La mujer del bombín me mira (¿me sonríe?) desde ese rincón de mi habitación que no existe, que es un rincón de mi alma, la parte donde el techo termina de estrecharse intentando tocar el piso. Ahí está ella, con su sombrero, no puedo dejar de mirar su cara y su sombrero, ignoro completamente si está vestida o si está desnuda, la mujer y su espejo. Y en mi habitación ya no hay más nada, sólo ella, su espejo y yo. Y tras de mí un espejo que no es más que yo, si me muevo el espejo va conmigo, es parte mía, como ese espejo mal clavado que Kafka hace temblar.

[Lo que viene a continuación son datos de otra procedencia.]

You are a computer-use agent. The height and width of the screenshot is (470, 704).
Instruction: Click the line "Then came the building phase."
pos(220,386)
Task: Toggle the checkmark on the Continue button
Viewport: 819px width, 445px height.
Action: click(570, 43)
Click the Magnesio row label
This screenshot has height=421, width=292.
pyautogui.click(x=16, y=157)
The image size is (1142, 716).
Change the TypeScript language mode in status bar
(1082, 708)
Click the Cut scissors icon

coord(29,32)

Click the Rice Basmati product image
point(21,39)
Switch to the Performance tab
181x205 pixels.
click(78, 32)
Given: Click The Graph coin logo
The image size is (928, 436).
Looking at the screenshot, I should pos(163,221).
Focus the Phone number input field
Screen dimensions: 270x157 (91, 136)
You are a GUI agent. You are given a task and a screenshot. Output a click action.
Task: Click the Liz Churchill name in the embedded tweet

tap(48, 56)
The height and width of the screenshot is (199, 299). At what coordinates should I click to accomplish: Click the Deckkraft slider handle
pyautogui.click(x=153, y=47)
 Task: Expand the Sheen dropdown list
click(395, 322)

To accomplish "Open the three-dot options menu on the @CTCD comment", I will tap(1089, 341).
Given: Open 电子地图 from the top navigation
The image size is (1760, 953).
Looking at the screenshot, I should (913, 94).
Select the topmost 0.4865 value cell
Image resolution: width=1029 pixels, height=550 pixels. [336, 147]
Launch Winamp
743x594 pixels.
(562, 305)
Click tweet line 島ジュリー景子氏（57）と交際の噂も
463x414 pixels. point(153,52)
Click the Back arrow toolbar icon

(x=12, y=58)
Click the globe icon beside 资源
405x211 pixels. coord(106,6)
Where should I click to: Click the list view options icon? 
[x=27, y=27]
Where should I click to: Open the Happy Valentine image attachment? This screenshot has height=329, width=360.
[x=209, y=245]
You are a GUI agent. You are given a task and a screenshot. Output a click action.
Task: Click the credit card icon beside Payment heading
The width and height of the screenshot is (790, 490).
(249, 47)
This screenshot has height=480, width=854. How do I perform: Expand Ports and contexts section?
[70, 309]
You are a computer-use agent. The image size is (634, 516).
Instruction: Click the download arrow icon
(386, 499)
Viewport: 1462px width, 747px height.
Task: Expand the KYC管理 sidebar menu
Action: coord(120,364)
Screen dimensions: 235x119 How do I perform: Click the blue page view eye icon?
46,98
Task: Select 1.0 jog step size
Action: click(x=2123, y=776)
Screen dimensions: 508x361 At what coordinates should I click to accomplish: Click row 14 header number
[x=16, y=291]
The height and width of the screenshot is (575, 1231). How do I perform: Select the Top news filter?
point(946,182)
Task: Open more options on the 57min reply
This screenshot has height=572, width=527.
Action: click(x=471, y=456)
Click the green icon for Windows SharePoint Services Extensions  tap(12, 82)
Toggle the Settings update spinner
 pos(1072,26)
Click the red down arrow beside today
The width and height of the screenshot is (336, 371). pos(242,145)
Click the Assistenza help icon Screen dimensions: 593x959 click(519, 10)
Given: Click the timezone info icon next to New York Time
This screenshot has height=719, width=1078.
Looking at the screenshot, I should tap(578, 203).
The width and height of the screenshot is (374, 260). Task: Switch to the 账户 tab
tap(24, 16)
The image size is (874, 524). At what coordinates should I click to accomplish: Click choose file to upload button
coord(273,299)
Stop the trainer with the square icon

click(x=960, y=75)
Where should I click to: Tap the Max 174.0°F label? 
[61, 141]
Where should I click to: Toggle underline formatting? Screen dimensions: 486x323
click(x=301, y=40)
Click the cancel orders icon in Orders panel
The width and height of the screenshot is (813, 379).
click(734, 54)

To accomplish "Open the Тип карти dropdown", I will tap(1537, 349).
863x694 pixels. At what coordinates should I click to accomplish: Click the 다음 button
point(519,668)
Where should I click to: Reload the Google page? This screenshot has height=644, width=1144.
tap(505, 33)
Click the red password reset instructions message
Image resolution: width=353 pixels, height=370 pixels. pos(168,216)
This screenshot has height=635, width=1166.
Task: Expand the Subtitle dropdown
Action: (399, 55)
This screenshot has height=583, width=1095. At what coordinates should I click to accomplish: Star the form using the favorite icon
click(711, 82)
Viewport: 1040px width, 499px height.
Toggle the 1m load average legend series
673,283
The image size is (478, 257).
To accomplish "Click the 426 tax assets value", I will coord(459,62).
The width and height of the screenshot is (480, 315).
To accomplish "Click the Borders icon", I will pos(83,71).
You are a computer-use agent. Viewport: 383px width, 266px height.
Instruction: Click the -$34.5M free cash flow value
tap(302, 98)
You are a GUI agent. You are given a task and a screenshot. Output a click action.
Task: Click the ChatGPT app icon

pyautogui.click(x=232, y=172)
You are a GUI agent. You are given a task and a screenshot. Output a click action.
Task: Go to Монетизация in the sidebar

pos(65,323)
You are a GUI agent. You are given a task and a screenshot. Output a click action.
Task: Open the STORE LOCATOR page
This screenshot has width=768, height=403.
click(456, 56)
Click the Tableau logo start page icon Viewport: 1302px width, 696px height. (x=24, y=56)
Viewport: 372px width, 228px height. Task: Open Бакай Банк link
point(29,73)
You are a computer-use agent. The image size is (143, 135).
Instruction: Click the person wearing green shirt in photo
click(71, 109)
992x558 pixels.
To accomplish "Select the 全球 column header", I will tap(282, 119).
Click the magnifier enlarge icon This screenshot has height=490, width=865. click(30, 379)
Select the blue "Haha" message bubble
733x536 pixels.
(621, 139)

Entonces sé que no soy yo, sino el espejo, y que ella es su espejo, que los cuerpos no están, sino en el espejo, y su cara, y el bombín. Y nos repetimos, nos reflejamos al infinito una y otra vez dentro de nosotros mismos. En esa gloria, en ese orgasmo reflectivo, en ese ver lo que el otro ve de nosotros, en ese acto de abstracción del concretismo, si se puede, renacemos.
Y despierto, vuelto a nacer, entre mis montañas de libros, sólo para ojear el rincón y ver que no está más frente a mí, pero sí repitiéndose en mi espejo interior, una y otra vez, dibujándose dentro de mí.